Of the 100 participants who met the eligibility criteria, all completed both the paper- and smartphone-based versions of the BDI-II and provided complete data. Table 1 presents the demographic and lifestyle characteristics of the participants. The mean age was 19.78 years (SD = 0.94), with ten participants (10%) being male. Seven participants (7%) reported a drinking habit, none (0%) had a smoking habit, and 28 participants (28%) engaged in regular exercise.

3.2. Mean and LMM Results for the Paper- and Smartphone-First Groups

Table 2 presents the means and LMM results for the paper- and smartphone-first groups. In the paper-first group, the mean BDI-II score for the paper version was 6.82 (SD = 5.01), while in the smartphone-first group, the mean score was 7.78 (SD = 7.24). For the smartphone version, the mean BDI-II score was 5.82 (SD = 4.88) in the paper-first group, and 9.56 (SD = 7.36) in the smartphone-first group. The interaction between administration format and order was not significant in the LMM (p = 0.29; 95% CI −2.20–0.64), indicating that no carryover effect was observed.

3.3. Agreement Between the Smartphone and Paper Versions of BDI-II

Table 3 shows the results of the ICCagreement for the BDI-II scores. The ICCagreement between the paper-based and smartphone-based BDI-II scores was 0.81 (95% CI 0.74–0.87).
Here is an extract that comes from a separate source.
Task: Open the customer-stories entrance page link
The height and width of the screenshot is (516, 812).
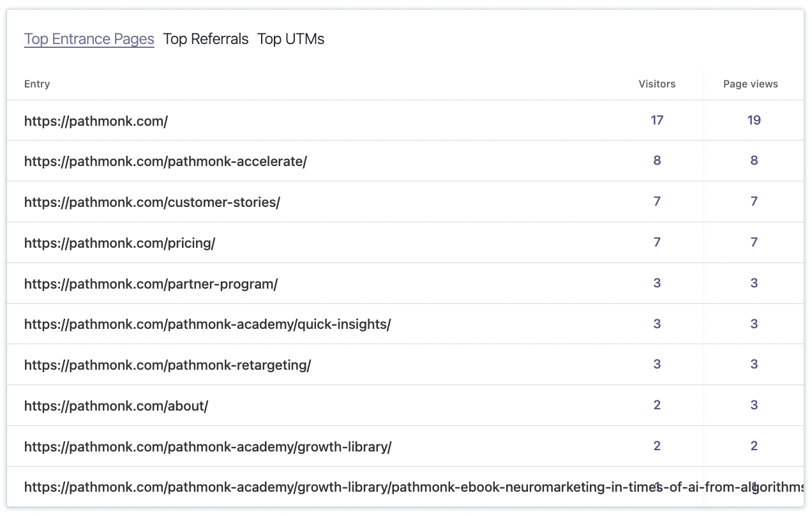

3.4. Internal Consistency (Cronbach’s Alpha and McDonald’s Omega) for the Two Groups

Table 4 shows the Cronbach’s alpha and McDonald’s omega values for the BDI-II in each group. The Cronbach’s alpha for the paper version was 0.88 (95% CI 0.84–0.91) and 0.88 (95% CI 0.84–0.91) for the smartphone version. McDonald’s omega for the paper version was 0.88 (95% CI 0.81–0.95) and 0.89 (95% CI 0.85–0.93) for the smartphone version.

4. Discussion

In addition to the established advantages of PROs, such as reducing missed symptoms and improving communication between patients and healthcare providers, the use of ePROs is increasing worldwide, driven by advancements in digital technology and the internet [3,4,5,6,7,8,9,10]. ePROs are widely used in the field of mental health, particularly for screening depressive symptoms and assessing their severity, with the BDI-II being one such tool [21,22,23,24,25,26,27,28,29,30,31,32,33,35,36]. However, to the best of our knowledge, no studies have evaluated the equivalence between the paper-based and smartphone-based versions of the BDI-II. Given the global rise in smartphone users, the ubiquity of smartphones, and the increasing number of people using them to access the internet, the smartphone version of the BDI-II presents a promising alternative to PCs and other devices [16,42]. Therefore, this study aimed to evaluate the equivalence between the smartphone-based and paper-based versions of the BDI-II, following the ISPOR guidelines.
The ICCagreement for the BDI-II in this study was 0.81 (95% CI 0.74–0.87). Cronbach’s alpha was 0.88 (95% CI 0.84–0.91) for both the smartphone and paper versions, indicating comparable reliability. The internal consistency measured by McDonald’s omega was 0.89 (95% CI 0.85–0.93) for the smartphone version and 0.88 (95% CI 0.81 to 0.95) for the paper version, suggesting almost identical internal consistency. Previous studies indicate that an ICC, Cronbach’s alpha, and McDonald’s omega value of 0.70 or higher is considered good [44,52,53]. In addition, the 95% CI results for ICCagreement, Cronbach’s alpha, and McDonald’s omega for the BDI-II in this study suggested a 95% probability that even in the worst-case scenario, these values would remain at 0.7 or higher [55]. Thus, the smartphone version of the BDI-II is likely to yield results similar to those of the paper version. Given the study results and the convenience of smartphones, using the BDI-II via smartphones may be a more promising strategy than using other devices, such as PCs or tablets. However, ICC and Cronbach’s alpha should be at least 0.7 for population-level use and between 0.85 and 0.95 for individual-level use [8]. Therefore, while the smartphone version of the BDI-II is suitable for population-level use, it may not be appropriate for individual-level use.
This study provided evidence that the smartphone version of the BDI-II is equivalent to the paper version. However, despite these promising results, the conventional paper-based version may still be more appropriate for use with older populations. Previous studies suggested that older adults’ e-health literacy—defined as the ability to effectively use digital technologies with internet access, such as smartphones, wearables, tablets, and computers in order to make health decisions—should be considered when introducing digital technologies [56,57,58,59]. Additionally, the utilization rate of e-health services tends to be low in older populations [56,57,59]. A previous study investigating the equivalence of smartphone-based ePROs also indicated that older adults may have been hesitant to participate, either due to limited experience with smartphones or not owing one [24]. Similarly to these findings, it cannot be denied that older individuals may experience resistance to using the smartphone version of the BDI-II. As such, the traditional paper version may still be necessary when administering the BDI-II to older populations. For this reason, it is expected that in both clinical practice and research, the smartphone version and paper version of the BDI-II should be used appropriately, depending on the patient’s age.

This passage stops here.